▸ WHAT IS BEING ASKED:
Render everything from the first of the lines below down to the line containing "point(57,151)" as a Markdown table with the columns Row and Line, numbering each row and skipping blank lines.
══ DATA LINES
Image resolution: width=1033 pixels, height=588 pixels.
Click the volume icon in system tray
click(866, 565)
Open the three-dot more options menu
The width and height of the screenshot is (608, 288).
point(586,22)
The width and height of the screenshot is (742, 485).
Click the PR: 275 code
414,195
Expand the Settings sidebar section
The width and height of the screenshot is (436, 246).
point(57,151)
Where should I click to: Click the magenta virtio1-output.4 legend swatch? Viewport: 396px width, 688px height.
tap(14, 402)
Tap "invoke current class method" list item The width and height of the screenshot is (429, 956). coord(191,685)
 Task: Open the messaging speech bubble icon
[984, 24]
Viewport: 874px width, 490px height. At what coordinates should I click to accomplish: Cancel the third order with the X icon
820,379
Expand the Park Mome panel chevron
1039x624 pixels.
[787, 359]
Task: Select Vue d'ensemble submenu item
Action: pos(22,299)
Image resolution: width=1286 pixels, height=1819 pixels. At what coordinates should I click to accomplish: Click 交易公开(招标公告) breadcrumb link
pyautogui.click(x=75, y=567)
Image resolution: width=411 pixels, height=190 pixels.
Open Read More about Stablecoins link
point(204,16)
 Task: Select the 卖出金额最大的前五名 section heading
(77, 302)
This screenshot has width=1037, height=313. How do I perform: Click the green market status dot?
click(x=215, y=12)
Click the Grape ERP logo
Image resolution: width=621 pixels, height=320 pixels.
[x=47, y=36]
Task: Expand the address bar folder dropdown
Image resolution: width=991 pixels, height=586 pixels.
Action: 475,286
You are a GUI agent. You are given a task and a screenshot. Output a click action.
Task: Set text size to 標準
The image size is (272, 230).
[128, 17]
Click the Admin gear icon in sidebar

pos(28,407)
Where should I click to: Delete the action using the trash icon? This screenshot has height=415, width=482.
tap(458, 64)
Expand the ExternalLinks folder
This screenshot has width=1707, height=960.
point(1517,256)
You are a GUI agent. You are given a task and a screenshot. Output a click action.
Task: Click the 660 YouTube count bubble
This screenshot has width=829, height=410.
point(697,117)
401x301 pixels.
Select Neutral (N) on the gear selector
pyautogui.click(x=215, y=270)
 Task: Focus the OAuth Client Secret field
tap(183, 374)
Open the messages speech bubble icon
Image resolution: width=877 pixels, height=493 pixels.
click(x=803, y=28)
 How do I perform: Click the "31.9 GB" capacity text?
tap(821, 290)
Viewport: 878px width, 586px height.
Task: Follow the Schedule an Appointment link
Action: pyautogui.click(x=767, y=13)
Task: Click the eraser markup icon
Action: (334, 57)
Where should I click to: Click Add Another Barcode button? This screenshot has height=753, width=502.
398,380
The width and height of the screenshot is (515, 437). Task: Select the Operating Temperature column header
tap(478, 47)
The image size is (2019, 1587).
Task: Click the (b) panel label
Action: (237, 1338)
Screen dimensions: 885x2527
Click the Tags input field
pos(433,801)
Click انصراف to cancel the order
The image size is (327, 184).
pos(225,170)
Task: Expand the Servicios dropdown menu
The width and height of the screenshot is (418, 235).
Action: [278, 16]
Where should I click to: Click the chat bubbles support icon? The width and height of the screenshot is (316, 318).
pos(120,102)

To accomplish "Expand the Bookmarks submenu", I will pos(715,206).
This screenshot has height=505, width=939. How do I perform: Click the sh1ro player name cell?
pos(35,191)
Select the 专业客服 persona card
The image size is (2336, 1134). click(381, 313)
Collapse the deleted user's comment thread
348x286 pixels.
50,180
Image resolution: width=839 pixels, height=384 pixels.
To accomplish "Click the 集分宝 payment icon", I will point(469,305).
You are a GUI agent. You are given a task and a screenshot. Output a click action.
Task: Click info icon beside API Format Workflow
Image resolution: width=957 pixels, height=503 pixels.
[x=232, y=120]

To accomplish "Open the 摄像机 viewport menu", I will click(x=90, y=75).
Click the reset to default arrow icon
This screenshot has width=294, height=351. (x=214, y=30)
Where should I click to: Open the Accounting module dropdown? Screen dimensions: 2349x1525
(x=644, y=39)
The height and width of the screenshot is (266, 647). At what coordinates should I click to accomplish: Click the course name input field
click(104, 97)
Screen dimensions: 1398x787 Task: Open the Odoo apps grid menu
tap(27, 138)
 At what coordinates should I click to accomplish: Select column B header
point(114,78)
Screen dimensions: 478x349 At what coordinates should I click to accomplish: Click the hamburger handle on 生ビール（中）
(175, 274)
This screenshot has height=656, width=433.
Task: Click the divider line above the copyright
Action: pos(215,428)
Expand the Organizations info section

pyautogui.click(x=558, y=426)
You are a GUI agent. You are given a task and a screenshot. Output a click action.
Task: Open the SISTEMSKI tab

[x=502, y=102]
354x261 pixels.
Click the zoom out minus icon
════
▸ TASK ANSWER:
| Row | Line |
|---|---|
| 1 | Image resolution: width=1033 pixels, height=588 pixels. |
| 2 | Click the volume icon in system tray |
| 3 | click(866, 565) |
| 4 | Open the three-dot more options menu |
| 5 | The width and height of the screenshot is (608, 288). |
| 6 | point(586,22) |
| 7 | The width and height of the screenshot is (742, 485). |
| 8 | Click the PR: 275 code |
| 9 | 414,195 |
| 10 | Expand the Settings sidebar section |
| 11 | The width and height of the screenshot is (436, 246). |
| 12 | point(57,151) |